Eye Tracking


Tracking skills, or the ability to control the fine eye movements required to follow a line of print, are an integral part of reading. A child with a tracking problem will often lose his or her place, skip or transpose words, and struggle with reading comprehension because of the inability to move his or her eyes accurately. 

With healthy tracking skills, rather than reading across a smooth line, a child’s eyes make a series of jumps and pauses as he or she reads.  The small jumps between words or groups of words are called saccades.  The brief pause a child makes while looking at the words is called a fixation. After a fixation, a child will move his or her eyes to the next word or group of words, performing another saccade.

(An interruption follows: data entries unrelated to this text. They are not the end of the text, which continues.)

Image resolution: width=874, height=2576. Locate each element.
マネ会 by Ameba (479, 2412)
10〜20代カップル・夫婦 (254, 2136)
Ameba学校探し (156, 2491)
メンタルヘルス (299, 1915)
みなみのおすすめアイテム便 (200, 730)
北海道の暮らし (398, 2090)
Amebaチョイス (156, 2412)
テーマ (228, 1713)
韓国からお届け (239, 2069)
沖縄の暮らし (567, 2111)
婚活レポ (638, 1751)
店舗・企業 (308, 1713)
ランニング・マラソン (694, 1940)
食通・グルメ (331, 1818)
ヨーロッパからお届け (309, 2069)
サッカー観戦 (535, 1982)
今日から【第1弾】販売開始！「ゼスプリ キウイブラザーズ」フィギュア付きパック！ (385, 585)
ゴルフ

This meticulous coordination of jumps and pauses is controlled by one’s central and peripheral visual systems.  Central vision processes what a child sees in clear detail and defines what he or she is looking at. Peripheral, or side vision, simultaneously locates surrounding objects and lets a child know where to look (see field of vision).  These two systems are sometimes referred to as the "Where is it?" and "What is it?" systems.  In reading, central vision processes the word, while peripheral vision locates the following word and tells a child where to aim his or her eyes next.  The integration of these two systems is what allows a child to efficiently move his or her eyes along a line of print without overshooting or undershooting, or mistakenly aiming his or her eyes at lines above or below. A lack of continuous, fluid, simultaneous integration between these two systems results in difficulty with reading smoothly, keeping track of one’s place, and reading comprehension.